- [GOAL OF THE EXERCISE]
Search the material and gather each line with "computer" in it.

______

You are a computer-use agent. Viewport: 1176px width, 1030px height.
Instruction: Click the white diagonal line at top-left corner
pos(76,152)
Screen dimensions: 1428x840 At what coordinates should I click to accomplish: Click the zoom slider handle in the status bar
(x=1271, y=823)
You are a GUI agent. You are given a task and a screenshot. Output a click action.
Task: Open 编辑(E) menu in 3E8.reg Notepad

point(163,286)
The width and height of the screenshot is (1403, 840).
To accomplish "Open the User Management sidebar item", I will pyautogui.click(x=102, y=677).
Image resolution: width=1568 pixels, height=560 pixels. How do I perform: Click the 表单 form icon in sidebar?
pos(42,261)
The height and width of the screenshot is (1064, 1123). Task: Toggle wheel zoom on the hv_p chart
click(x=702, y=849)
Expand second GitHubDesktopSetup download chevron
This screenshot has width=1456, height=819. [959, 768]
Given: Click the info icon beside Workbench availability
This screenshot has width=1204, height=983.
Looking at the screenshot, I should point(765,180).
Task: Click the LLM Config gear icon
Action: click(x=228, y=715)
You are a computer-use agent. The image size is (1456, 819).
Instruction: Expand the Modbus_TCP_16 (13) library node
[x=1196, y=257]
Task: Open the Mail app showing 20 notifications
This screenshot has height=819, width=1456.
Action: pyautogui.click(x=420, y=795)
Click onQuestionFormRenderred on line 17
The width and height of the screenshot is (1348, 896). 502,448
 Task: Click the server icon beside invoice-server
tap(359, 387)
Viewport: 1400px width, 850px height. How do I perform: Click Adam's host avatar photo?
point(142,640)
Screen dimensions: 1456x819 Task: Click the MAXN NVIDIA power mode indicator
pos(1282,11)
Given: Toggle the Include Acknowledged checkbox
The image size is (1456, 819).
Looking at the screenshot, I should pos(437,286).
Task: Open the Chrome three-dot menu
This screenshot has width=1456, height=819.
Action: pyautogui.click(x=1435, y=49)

______

- [SOLUTION BELOW]
You are a computer-use agent. Viewport: 1176px width, 1030px height.
You are a computer-use agent. The image size is (1456, 819).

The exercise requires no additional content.